2013-2014: Tracy K. Smith - Born in Massachusetts, earned her BA from Harvard University and an MFA in creative writing from Columbia University. From 1997 to 1999 she held a Stegner fellowship at Stanford University. Smith is the author of three books of poetry: The Body's Question (2003), which won the Cave Canem prize for the best first book by an African-American poet; Duende (2007), winner of the James Laughlin Award and the Essense Literary Award; and Life on Mars (2011), which won the 2012 Pulitzer Prize for Poetry.
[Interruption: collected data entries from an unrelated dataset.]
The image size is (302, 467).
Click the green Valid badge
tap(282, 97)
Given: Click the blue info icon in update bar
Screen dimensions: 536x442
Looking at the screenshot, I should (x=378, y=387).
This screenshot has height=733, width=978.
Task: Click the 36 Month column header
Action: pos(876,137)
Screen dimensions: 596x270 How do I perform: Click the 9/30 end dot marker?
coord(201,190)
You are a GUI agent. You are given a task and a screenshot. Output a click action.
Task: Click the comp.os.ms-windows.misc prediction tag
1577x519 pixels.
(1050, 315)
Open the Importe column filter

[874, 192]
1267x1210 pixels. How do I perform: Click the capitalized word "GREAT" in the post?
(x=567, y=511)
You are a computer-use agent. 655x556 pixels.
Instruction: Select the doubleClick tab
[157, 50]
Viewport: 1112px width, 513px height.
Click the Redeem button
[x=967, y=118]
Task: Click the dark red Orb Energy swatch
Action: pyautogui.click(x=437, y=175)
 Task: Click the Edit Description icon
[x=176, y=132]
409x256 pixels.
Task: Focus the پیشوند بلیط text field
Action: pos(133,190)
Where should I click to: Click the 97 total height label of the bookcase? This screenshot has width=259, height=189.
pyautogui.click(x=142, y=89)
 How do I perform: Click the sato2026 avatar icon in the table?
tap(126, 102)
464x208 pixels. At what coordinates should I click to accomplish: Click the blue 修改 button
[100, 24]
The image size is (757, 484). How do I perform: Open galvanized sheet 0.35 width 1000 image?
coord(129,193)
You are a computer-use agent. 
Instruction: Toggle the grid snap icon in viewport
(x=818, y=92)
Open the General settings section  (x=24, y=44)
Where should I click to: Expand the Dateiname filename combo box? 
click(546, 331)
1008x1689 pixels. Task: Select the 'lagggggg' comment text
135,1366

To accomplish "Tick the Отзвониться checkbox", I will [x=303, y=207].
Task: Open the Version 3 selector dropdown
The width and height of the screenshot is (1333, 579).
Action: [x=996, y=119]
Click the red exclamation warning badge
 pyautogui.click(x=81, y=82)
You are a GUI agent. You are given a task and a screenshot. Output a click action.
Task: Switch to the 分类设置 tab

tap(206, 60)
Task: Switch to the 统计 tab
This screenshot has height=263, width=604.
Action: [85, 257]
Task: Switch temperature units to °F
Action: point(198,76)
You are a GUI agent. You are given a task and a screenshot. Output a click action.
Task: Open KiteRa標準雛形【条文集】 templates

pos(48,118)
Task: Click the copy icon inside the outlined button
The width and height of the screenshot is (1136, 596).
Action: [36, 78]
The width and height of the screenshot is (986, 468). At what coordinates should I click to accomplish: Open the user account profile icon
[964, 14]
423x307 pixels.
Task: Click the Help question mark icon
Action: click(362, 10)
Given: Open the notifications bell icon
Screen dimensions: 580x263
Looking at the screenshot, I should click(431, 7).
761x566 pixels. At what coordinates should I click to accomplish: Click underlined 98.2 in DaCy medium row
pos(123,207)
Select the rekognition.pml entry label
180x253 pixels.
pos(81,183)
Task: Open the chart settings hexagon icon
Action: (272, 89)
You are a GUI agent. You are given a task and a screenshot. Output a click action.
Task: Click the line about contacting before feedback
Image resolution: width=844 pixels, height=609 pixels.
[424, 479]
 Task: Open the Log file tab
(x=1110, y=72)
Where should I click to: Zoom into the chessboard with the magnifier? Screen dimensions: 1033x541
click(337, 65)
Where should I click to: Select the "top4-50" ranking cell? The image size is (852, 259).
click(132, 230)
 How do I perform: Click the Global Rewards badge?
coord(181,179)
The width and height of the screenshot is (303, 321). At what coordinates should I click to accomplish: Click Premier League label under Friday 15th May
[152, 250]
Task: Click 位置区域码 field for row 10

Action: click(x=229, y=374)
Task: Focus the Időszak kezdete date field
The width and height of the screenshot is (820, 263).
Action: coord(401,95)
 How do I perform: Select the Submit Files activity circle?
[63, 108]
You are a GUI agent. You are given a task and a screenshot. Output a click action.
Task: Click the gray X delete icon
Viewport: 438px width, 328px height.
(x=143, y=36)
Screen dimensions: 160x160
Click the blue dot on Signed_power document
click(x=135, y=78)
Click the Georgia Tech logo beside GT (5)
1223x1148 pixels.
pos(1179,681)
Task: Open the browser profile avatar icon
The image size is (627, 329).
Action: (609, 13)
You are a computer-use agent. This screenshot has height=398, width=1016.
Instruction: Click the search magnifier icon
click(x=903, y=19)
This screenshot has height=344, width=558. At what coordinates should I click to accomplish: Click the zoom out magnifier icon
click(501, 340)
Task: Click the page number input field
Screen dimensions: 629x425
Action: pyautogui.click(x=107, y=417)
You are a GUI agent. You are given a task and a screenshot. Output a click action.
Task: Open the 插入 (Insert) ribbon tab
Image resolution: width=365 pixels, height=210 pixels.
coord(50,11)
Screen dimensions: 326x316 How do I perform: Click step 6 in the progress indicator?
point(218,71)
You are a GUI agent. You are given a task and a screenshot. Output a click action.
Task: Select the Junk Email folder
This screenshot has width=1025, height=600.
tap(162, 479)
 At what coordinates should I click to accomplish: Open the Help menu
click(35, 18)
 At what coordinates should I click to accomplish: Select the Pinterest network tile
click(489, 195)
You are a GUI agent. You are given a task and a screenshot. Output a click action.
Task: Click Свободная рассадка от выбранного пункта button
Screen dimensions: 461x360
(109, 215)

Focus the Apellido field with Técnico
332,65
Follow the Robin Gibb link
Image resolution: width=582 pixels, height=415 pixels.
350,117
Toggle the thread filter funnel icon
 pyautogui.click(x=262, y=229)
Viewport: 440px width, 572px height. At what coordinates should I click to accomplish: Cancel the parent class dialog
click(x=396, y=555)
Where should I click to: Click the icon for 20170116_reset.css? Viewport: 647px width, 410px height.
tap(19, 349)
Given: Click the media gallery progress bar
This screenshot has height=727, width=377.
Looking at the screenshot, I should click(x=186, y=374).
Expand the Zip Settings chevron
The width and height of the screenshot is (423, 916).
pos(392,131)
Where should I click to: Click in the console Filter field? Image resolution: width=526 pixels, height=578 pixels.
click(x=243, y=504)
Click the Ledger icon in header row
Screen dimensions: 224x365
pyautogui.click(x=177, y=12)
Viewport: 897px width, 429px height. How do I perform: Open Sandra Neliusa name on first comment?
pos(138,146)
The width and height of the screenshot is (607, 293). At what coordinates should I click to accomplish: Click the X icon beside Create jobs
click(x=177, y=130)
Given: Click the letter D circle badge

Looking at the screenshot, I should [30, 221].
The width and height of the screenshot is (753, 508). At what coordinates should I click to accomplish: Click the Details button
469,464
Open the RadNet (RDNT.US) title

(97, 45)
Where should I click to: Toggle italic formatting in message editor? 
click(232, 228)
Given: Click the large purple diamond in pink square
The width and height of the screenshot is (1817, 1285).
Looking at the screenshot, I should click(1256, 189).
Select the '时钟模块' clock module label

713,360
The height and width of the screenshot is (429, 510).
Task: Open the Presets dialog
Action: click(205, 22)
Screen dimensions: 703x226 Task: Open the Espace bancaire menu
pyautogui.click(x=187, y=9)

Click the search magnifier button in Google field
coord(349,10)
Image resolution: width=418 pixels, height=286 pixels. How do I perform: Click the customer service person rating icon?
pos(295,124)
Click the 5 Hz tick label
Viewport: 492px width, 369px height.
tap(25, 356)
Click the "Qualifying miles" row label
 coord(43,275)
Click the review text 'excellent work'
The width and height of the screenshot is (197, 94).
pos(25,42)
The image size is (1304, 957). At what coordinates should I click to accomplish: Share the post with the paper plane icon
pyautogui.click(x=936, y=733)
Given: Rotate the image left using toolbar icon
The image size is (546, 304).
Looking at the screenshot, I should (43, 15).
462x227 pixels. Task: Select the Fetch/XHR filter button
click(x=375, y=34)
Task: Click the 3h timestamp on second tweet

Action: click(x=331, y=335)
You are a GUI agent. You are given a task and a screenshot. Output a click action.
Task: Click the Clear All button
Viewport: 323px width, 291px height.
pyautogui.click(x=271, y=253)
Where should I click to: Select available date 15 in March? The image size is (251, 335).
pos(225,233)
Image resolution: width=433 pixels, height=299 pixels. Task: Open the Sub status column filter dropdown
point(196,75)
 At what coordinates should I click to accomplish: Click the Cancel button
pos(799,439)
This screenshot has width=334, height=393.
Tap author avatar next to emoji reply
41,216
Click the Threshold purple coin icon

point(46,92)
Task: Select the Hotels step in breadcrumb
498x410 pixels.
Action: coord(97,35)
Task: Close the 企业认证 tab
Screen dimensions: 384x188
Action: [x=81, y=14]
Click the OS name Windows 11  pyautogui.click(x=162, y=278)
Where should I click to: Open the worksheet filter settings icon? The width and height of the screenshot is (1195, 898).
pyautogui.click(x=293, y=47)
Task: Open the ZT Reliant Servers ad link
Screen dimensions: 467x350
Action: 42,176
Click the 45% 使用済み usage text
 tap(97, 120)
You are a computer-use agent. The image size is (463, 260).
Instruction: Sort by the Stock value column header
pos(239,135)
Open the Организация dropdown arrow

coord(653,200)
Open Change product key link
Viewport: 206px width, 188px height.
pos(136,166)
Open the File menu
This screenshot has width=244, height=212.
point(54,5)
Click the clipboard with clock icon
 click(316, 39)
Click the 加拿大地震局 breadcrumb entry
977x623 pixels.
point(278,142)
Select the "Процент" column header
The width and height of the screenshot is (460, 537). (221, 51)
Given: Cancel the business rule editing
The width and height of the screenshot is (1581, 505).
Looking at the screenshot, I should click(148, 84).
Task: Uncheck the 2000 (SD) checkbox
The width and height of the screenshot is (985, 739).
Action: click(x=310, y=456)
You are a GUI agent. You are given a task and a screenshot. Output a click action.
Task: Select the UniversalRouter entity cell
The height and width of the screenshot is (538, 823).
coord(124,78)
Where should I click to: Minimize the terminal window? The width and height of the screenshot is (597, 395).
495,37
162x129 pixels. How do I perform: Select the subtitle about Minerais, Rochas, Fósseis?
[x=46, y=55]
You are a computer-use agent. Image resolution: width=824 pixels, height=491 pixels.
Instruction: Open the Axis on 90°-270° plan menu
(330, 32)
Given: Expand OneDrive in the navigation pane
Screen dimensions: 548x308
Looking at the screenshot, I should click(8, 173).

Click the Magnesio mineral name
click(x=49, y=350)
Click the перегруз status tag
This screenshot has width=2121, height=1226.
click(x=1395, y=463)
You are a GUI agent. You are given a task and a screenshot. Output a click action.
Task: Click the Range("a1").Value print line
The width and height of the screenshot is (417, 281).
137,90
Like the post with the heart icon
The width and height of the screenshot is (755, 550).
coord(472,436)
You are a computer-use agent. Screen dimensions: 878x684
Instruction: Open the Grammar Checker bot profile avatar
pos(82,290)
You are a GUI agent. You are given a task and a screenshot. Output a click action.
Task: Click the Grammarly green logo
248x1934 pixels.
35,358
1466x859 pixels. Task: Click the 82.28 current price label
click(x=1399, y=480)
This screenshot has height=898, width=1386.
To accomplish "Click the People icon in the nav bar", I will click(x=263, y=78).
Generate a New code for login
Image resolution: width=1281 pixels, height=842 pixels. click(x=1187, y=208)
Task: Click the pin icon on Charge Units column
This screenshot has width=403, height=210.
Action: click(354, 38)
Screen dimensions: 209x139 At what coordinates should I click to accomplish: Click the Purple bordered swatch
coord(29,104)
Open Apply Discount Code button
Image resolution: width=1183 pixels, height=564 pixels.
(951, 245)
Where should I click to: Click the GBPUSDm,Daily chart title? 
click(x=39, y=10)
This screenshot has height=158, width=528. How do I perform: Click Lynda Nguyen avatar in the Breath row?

Faculty Writers at Grinnell
English Department Faculty
George Barlow is a poet who earned a B.A. in English from California State University, Hayward, an M.A. in American Studies and an M.F.A. in Poetry, both from the University of Iowa. He specializes in African-American literature, poetry, and teaches Craft of Poetry and the Poetry Seminar most semesters. George is the recipient of a Woodrow Wilson Fellowship, a Ford Foundation Fellowship, and a Graduate Opportunity Fellowship from the University of Iowa. He is now a member of the Board of Directors of Humanities Iowa. He has published two volumes of poetry, Gabriel from Broadside Press, and Gumbo from Doubleday, and is co-editor with Grady Hillman and Maude Meehan of About Time III: An Anthology of California Prison Writing. George has poems appearing in numerous anthologies, including The Oxford Anthology of African American Poetry, The Anthology of American Sports Poems, The Garden Thrives: Twentieth-Century African-American Poetry, Trouble the Water: 250 Years of African-American Poetry, Voices on the Landscape: Contemporary Iowa Poets, African American Literature, In Search of Color Everywhere, Color: A Sampling of Contemporary African -American Writing, Every Shut Eye Ain't Asleep: An Anthology of Poetry by African Americans Since 1945, The Jazz Poetry Anthology, The Best of Intro, New American Poets of the 80s, Giant Talk: Voices of the Third World, Eating the Menu, A Galaxy of Black Writing, and Celebrations: A New Anthology of Black American Poetry. He has published poems in many journals, including The Black Scholar, Caliban 2, River Styx, The Iowa Review, Antaeus, Callaloo, The Beloit Poetry Journal, Nimrod, The American Poetry Review, Yardbird Reader, Big Moon, Obsidian, A Fine Excess: Fifty Years of the Beloit Poetry Review, and most recently, Seneca Review: The Lyric Body. He has had work accepted by theafricanamerican.com, an online literary magazine, and Iowa City's 2006 Poetry in Public Project, through which his poem "Neptune" was printed on posters and displayed in downtown kiosks, on City buses, and in other public places.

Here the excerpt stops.